In most class action contexts, however, each client cannot give informed consent because many of the “clients” are absent class members who will never even meet the attorney who represents the class. This presents a dilemma because class representatives should not be permitted to give “informed consent” on behalf of the class. Davis v. Kraft Foods North American, 2006 WL 237512 *13 (E.D. Pa. Jan. 31, 2006) (“I do not believe [the class representative] can waive any conflict on the class’s behalf.”); In re Terazosin Hydrochloride Antitrust Litigation, 223 F.R.D. 666, 677 (S.D. Fla. 2004) (stating that “none of the parties have cited to any case law holding that some putative class members can waive actual or potential Rule 23(a)(4) conflicts” and concluding that “[i]t is doubtful that these representative members can waive any actual or potential conflicts for the remaining approximately 1,947 members of the defined proposed class”).
What's the solution? The obligation falls on the court to ensure that the interests of the absent class members are protected. See e.g. Palumbo v. Tele-Communications, Inc., 157 F.R.D. 129, 133 (D.C. 1994) (“In the class action context, the Court has an obligation to closely scrutinize the qualifications of counsel to assure that all interests, including those of as yet unnamed plaintiffs are adequately represented.”). There are three options.
One is to require the class representatives to obtain informed waivers from all unnamed class members. This is often impracticable. Yet another is to replace class counsel.
Still a third is to deny certification. Cf. Davis, 2006 WL 237512 at *6 (denying class certification where a conflict caused class counsel to abandon arguments a conflict-free counsel would have made).
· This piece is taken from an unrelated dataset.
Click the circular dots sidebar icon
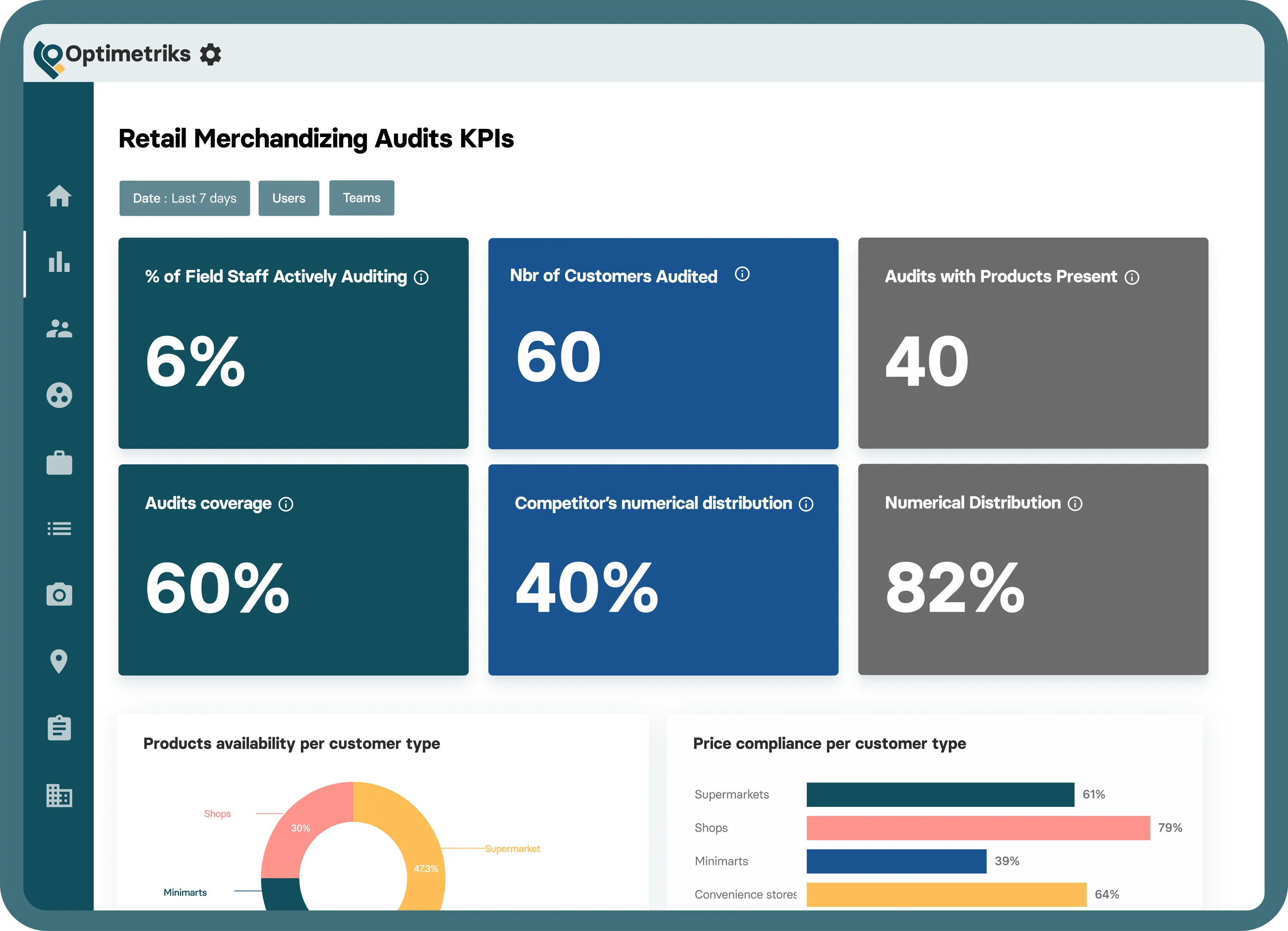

In any event, a court should not permit class counsel to represent the class where a waiver via informed consent cannot properly be requested. According to the comments to Rule 4-1.7, for example, a lawyer cannot request a waiver when “a disinterested lawyer would conclude that the client should not agree to the representation under the circumstances, the lawyer involved cannot properly ask for such agreement or provide representation on the basis of the client's consent.”